Finora appare chiaramente che il campo semantico della redenzione poteva trovarsi nel capitolo xxvi semplicemente perché vi si inseriva benissimo, stabilendo un richiamo a due tematiche importanti: la liberazione dalla servitù e l’aiuto divino per condurre le azioni necessarie. Ora mi sembra che si possa aggiungere un altro elemento, ed è la presenza del termine “redenzione” nelle prediche di Savonarola[6]. Bella forza, avrà sicuramente voglia di dire il lettore, il frate adoperava “redenzione” nelle prediche, c’è proprio da stupire! E devo quindi precisare un po’ quello che intendo dimostrare. Non parlo ovviamente dell’uso “religiosamente corretto” della parola (il Redentore nostro, appropinquat redemptio nostra…). Quest’uso è ovviamente presente nelle prediche e rinvia tra l’altro alla citazione frequente del passo del Vangelo di Luca, XXI, 28 («et levate capita vestra: quoniam appropinquat redemptio vestra»). Intendo sottolineare che in due serie di prediche legate a momenti di crisi intensa, le prediche sopra Ezechiele[7] e quelle sopra l’Esodo, l’idea che la redenzione è vicina è appunto legata in modo netto alla crisi che si sta svolgendo e alle “tribulazioni” che la crisi sta provocando. Eccone un esempio, tratto dalle prediche sopra l’Esodo: «Rallegratevi adunque tutti voi, buoni; e se siate tribulati e perseguitati, state allegri, e dite: Appropinquat redemptio nostra; cioè: “Quanto più siamo tribulati, tanto si appropinqua più la nostra redenzione”»[8].

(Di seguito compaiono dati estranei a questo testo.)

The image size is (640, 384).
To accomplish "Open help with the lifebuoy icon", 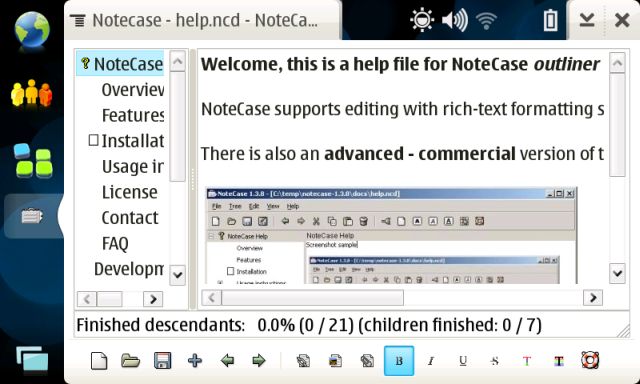I will (x=590, y=360).
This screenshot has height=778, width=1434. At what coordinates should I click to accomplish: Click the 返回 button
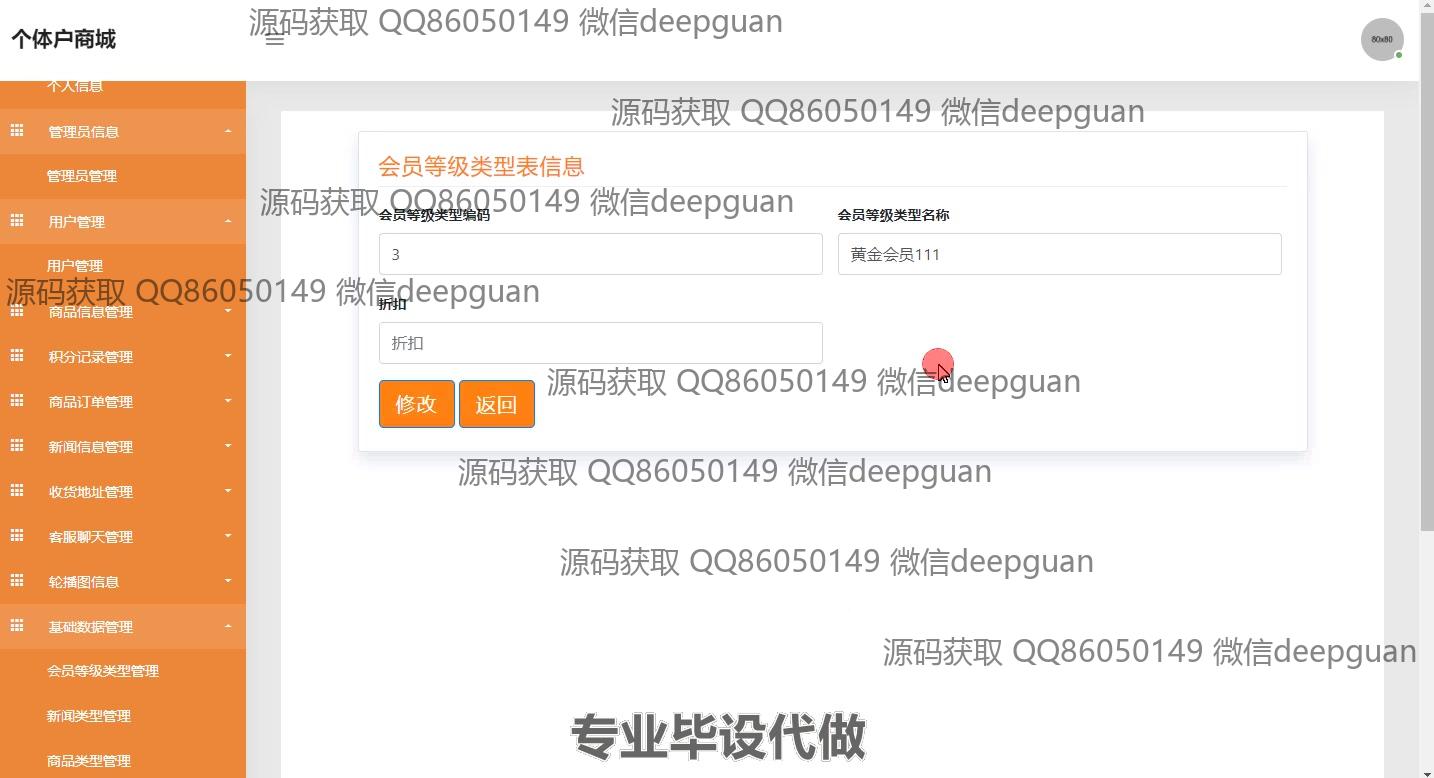pyautogui.click(x=497, y=404)
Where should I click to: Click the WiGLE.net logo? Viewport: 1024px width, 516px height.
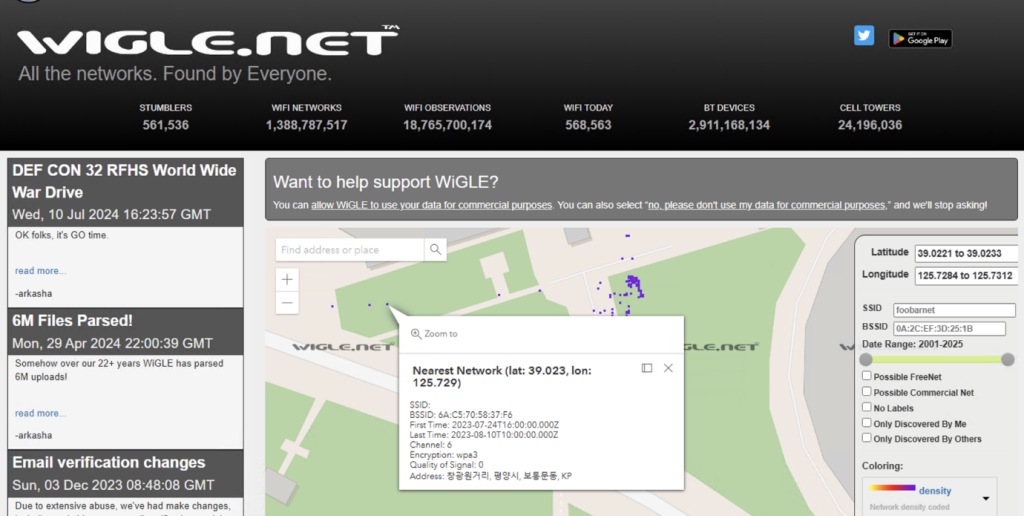[x=207, y=42]
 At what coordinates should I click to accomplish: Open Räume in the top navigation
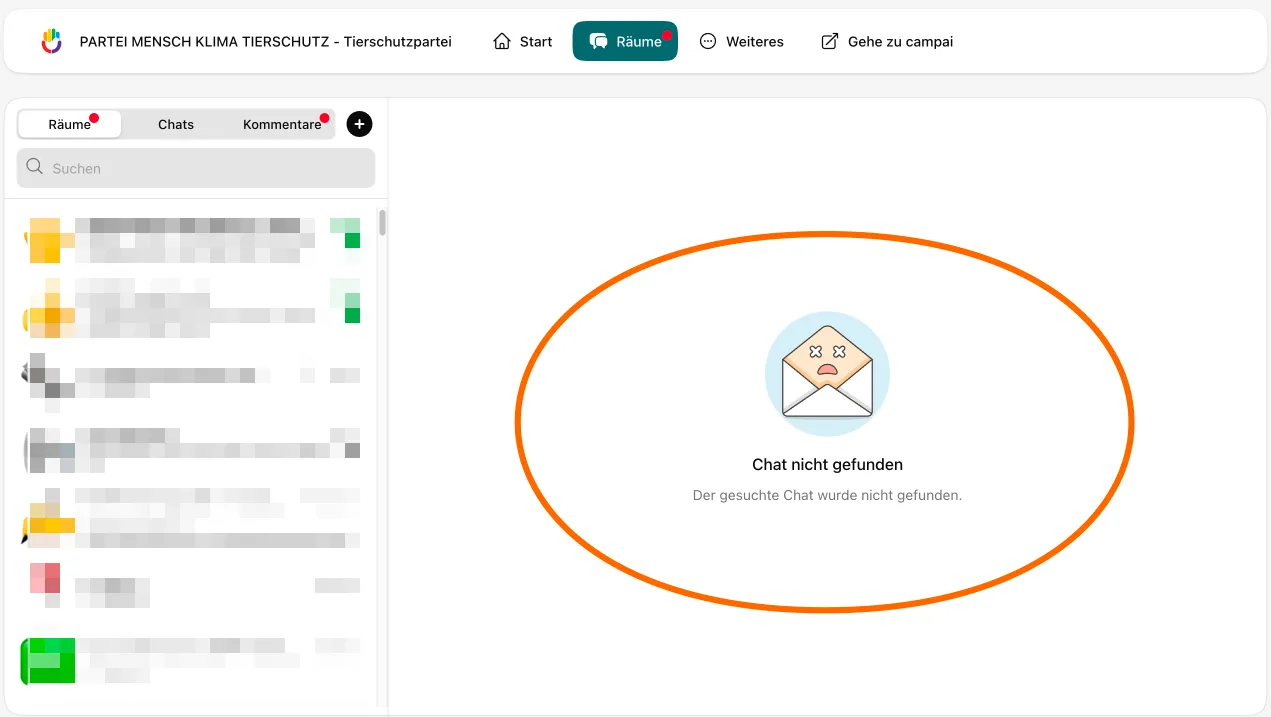point(625,41)
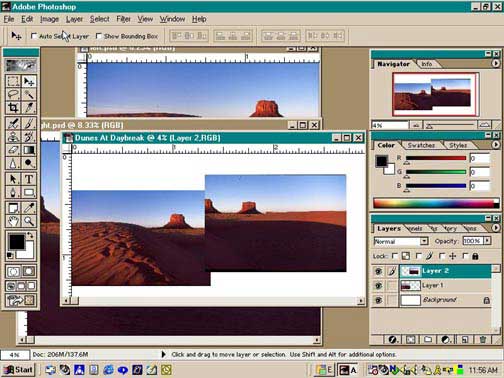
Task: Open the blending mode Normal dropdown
Action: (x=424, y=241)
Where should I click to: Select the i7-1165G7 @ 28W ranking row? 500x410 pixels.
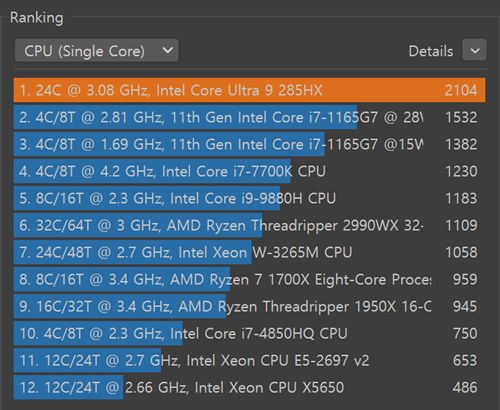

Le prediche sopra l’Esodo sono pronunciate dal Frate in un momento di intense difficoltà per lui e i suoi seguaci, pochi mesi prima dell’assalto contro San Marco e del processo che seguirà, in un momento in cui le minacce del papa cominciano a fare effetto sulla maggioranza dei Fiorentini. Mi pare possibile paragonare il modo in cui il Frate spiega a chi lo ascolta che l’esistenza delle «tribulazioni» dimostra la certezza di una pronta redenzione e il modo in cui Machiavelli presenta la situazione presente dell’Italia. Infatti l’occasione descritta da Machiavelli potrebbe venire definita come la peggiore di tutte le situazioni possibili; paragonando le situazioni che hanno conosciuto Moisè, Ciro e Teseo con la situazione dell’Italia, egli scrive:
«[…] così al presente, volendo conoscere la virtù di uno spirito italiano, era necessario che la Italia si riducessi ne’ termini presenti, e che ella fussi più stiava che li Ebrei, più serva che’ Persi, più dispersa che gli Ateniesi: sanza capo, sanza ordine, battuta, spogliata, lacera, corsa, et avessi sopportato d’ogni sorte ruina» (Principe, xxvi 3).
Questa situazione, Machiavelli la presenta come necessaria, come un’occasione da non lasciare perdere «acciò che la Italia vegga dopo tanto tempo apparire uno suo redemptore». Nel Principe, cap. xxvi, come nelle prediche sopra Ezechiele e sopra l’Esodo, appare un legame forte, quasi necessario, tra una situazione cattiva (dal punto di vista politico e militare) e la speranza della redenzione. Questa similitudine tra la redenzione che Machiavelli lega a una «occasione» che si legge come la peggiore delle situazioni e il legame tra «tribulazioni» e redenzione nel Savonarola mi pare un indizio testuale da non trascurare. Non la posso presentare come una certezza assoluta perché la parola “redenzione” non appare nelle prediche che Machiavelli ha sentito personalmente e di cui parla nella sua famosa lettera a Ricciardo Becchi (9 marzo 1498) ma mi pare probabile che Machiavelli abbia preso l’idea del legame “situazione difficile”-“redenzione vicina” nelle prediche del Frate, così come, nelle prediche del Frate, aveva preso in prestito (e in questo caso esplicitamente) l’idea dei «peccati» responsabili della cattiva situazione militare italiana, nel capitolo xii, 9: «e chi diceva come n’erono cagione e peccati nostri, diceva il vero; ma non erano già quegli che credeva, ma questi che io ho narrati; e perché gli erano peccati di principi, ne hanno patito le pene ancora loro».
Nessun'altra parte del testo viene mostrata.